“Being an older bride, I didn’t want a traditional wedding cake, so I went in search of something different. I had a caterer tell me that mini pies were the new trend, but I don’t like pie.”
She kept looking and found a new concept on the Internet – cake pops.
When it came time to cut the cake, the couple fed each other these tasty little bites of cake in the shape of lollipops, one white for the bride and one black for the groom. The rest of the cake pops for the guests were in the color theme of the wedding.
“Delish!” she said.
These days, couples are looking for new ways to make memories at their wedding and they want their guests to remember their special day, too.
Those in the wedding food business, whether they provide cake or reception meals, agree that there is no such thing as “traditional” anymore. Brides and grooms care more how it tastes than how it looks.
Many have opted not to have a sit down dinner but rather offer several food stations so that guests can decide for themselves what they want eat. These stations can offer sushi or baked potatoes with a variety of toppings, seafood or salads – anything a couple could want.
Even catering trucks are finding their way into wedding receptions.
“It’s all over the board,” said Dave DeGraff, owner of Main Street Catering in Flagstaff, which caters a lot of weddings.
===
*To be done*.
1. In the wedding food article, what did a caterer tell the older bride was the new trend?
2. Extend the wedding food article, picking up right after Dave DeGraff's quote.
The listing after this has no connection to the wedding food article.
===
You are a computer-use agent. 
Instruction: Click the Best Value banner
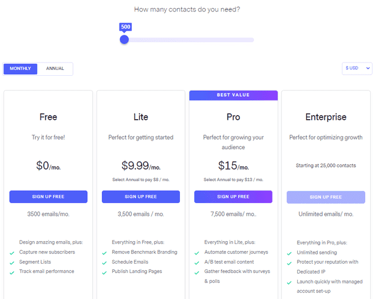pos(233,95)
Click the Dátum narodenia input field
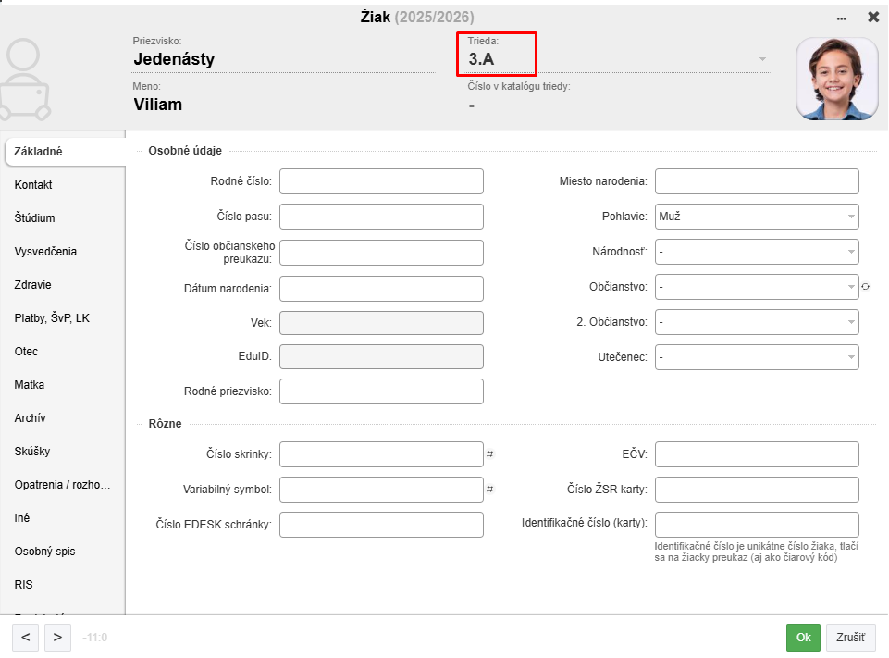 tap(381, 289)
===
*Task-by-task answers*.
1. Mini pies.

2.
“We customize our menu to the event. There are times when we do ethnic foods. We had a South African menu with a bobotie, a lamb dish. Some give us family recipes they want us to duplicate.”
He says they have done Mexican, Italian, Moroccan and Iranian.
“We like to do these dishes because it increases our repertoire.”
Other couples like to go the down home route and offer a tasty barbecue menu to their guests.
“We cater weddings all the time,” said Angie Crim, owner of Big John’s Texas Barbecue in Flagstaff. “I think it’s really popular to have a country wedding and quite frankly, the economy has been bad and barbecue seems to be more economical than a sit-down, fancy dinner.”
She says one couple that got married last year was so fond of the restaurant’s barbecue nachos that they had an honored place at the reception, which was catered by Big John’s.
“They had a plate of them at the head wedding table. There she was wearing her white wedding dress…” Crim said, chuckling at the thought of all that barbecue sauce and the white dress.
But it seems the dress and the marriage survived.
She says on their first anniversary, the couple came back for a plate of the barbecue nachos.
Crim said on several occasions, couples who have their weddings on houseboats at Lake Powell stop in and pick up Big John’s food for the after party before they head out on the lake for the ceremony.
And when it comes to wedding cake, tastes are changing on that front, too.
Lisa Born, who owns Sugar Mamas along with Nancy Dorffi and Lexi Striker, says the trend is a lot less traditional.
”We are going with a lot of cupcakes. We are doing a lot of gourmet cupcakes filled with mocha and pastry creams.”
She says traditional wedding cakes are labor intensive and expensive, with the cost of a piece of it running between $4.25 to $5.25 a serving, depending on the intricacy of the design.
According to Born, individual cupcakes are more economical and give the bakers more opportunity to be creative.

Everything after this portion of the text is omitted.